A polished collection of PostgreSQL analytics case studies built around realistic business and reporting requests.
This repository demonstrates how SQL can be used to translate stakeholder questions into clean, accurate, and business-ready analytical outputs. The project covers data quality checks, product analysis, customer segmentation, sales reporting, academic reporting, ranking, recursive CTEs, date logic, and window functions.
Each case study includes a business problem, a SQL solution, and a clear explanation of the logic behind the query.
This project is designed as a SQL analytics portfolio.
It shows the full analytical process:
- Understand the stakeholder request
- Identify the relevant tables
- Translate the business question into SQL logic
- Write a clean query
- Explain the approach clearly
- Produce an output that supports decision-making
The repository is structured to show not just SQL syntax, but practical business problem-solving.

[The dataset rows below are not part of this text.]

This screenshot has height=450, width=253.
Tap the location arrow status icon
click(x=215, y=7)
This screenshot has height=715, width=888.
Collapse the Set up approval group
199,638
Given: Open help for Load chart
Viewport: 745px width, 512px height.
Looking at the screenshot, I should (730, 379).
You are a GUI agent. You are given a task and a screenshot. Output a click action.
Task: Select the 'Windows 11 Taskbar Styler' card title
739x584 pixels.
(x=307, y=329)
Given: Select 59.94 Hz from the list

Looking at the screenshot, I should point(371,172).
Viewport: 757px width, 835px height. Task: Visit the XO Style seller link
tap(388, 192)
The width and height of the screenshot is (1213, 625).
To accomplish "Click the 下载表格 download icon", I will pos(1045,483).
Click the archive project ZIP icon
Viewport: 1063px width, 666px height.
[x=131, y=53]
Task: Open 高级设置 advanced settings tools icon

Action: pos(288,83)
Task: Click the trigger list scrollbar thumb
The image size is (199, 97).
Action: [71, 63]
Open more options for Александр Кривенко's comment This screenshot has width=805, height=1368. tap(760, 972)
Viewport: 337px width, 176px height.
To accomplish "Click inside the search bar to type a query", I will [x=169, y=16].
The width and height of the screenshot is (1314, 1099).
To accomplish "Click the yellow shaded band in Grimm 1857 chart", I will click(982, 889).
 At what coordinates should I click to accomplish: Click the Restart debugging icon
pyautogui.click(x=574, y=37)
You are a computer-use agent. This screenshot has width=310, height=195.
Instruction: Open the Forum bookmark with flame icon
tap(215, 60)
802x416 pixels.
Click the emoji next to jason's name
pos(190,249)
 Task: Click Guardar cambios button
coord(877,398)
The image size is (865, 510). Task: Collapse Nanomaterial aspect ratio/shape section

📊 Business Analytics Queries
Solves realistic stakeholder requests involving sales, products, customers, orders, and student records.
🧩 Advanced SQL Logic
Uses joins, CTEs, recursive CTEs, window functions, ranking functions, date logic, and conditional aggregation.
🧹 Data Quality Checks
Identifies missing records, duplicate records, and mismatches between related tables.
👥 Customer Segmentation
Analyzes top customers, customer spending brackets, and customer order behavior over time.
📈 Sales Trend Reporting
Calculates monthly sales, cumulative sales, and six-month moving averages.
📝 Clear Documentation
Every case study includes the business problem, SQL solution, and step-by-step explanation.
Identifies products that exist in one table but not another using a FULL JOIN.
This type of query helps detect data integrity issues before they affect dashboards, sales reports, or revenue calculations.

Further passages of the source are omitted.